Не впустив незваного гостя в дом, Мария вышла к нему, прикрыв за собой дверь. Спустя минуту вернулась взвинченной. Не взглянув на меня, удалилась в смежную с гостиной комнату.
Не стоит интересоваться разительной сменой ее настроения. Она поговорила с французами. Этим все сказано. Настало время наплевать на их тайные планы и указать им место. В гостиную неслышно вошла одетая в плащ Мария.
— Куда ты собралась?
— Я вынуждена уйти. Неотложное дело.
— Я провожу.
— Благодарю, не беспокойся. Эдгар, позволь просить тебя оставить намерение касаемо Ламберта и Дюпуи.
— В сложившихся обстоятельствах невозможно.
— Эдгар, прошу тебя.
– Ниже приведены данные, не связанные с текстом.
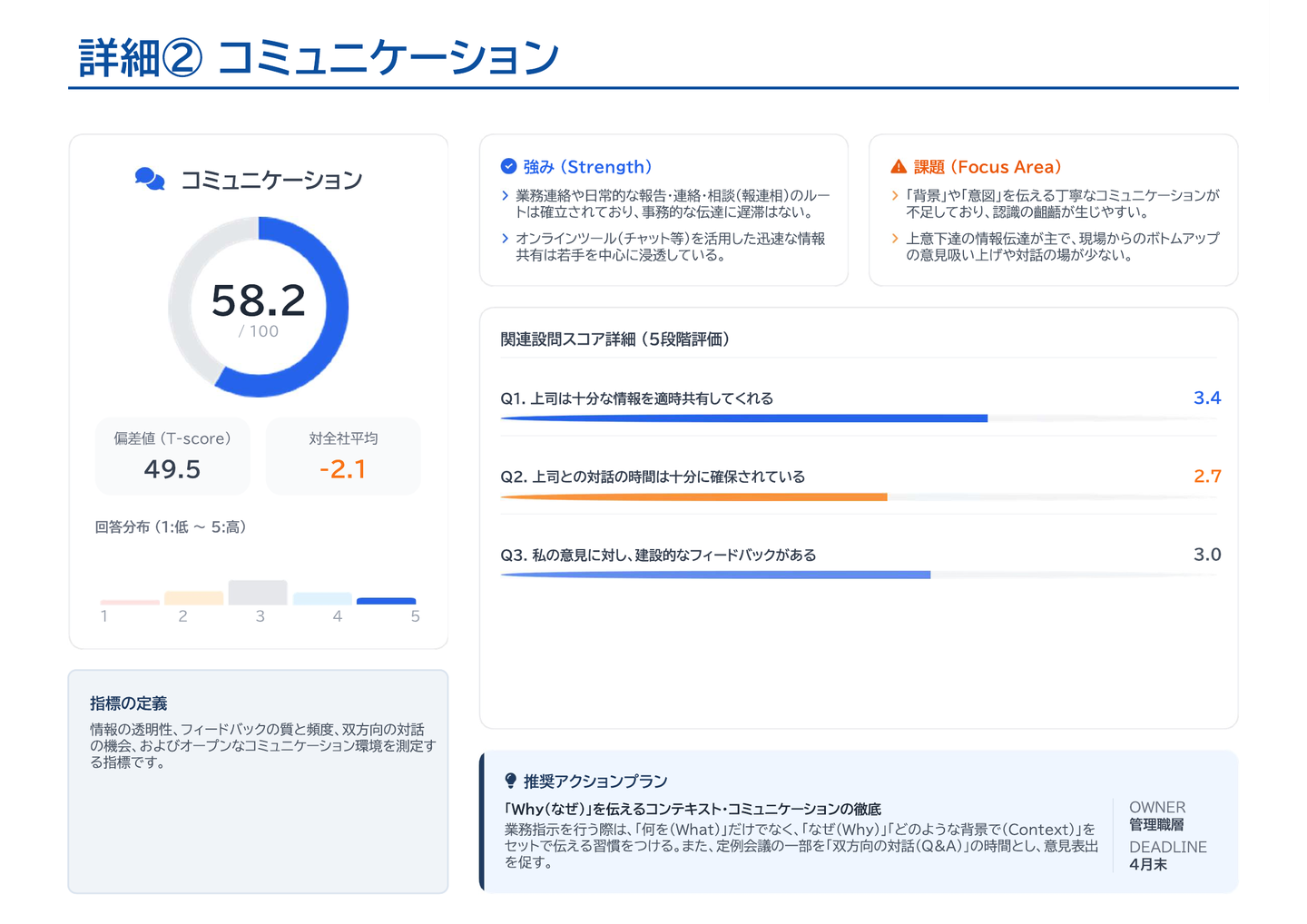Click the gray distribution bar above 3
This screenshot has width=1307, height=924.
click(x=258, y=593)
Дождись моего возвращения. Замкни дом, пожалуйста. Вот ключи.
Не успел я и глазом моргнуть, как связка ключей летела в мою сторону, Марии же след простыл. Лишь открытая входная дверь свидетельствовала, что женщина все-таки вышла из дома. Вконец разозлившись, я запер дверь и спустя полчаса добрался до своего жилища промокшим до костей и взбешенным до крайности.
Час от часу не легче. Свидание с Марией и досаждавшие мне возникшие вопросы пробудили дремавшее прошлое… Двенадцать лет прошло с тех пор, как луч моей жизни преломился и я стал иначе воспринимать мир, да и жизнь в целом. Дороже всего стоила роскошь совершенных поступков, о последствиях которых зачастую не задумывался, они же исподволь наполняли душу горьким послевкусием, и реальность теряла очертания, становилась неким подобием иррационального существования.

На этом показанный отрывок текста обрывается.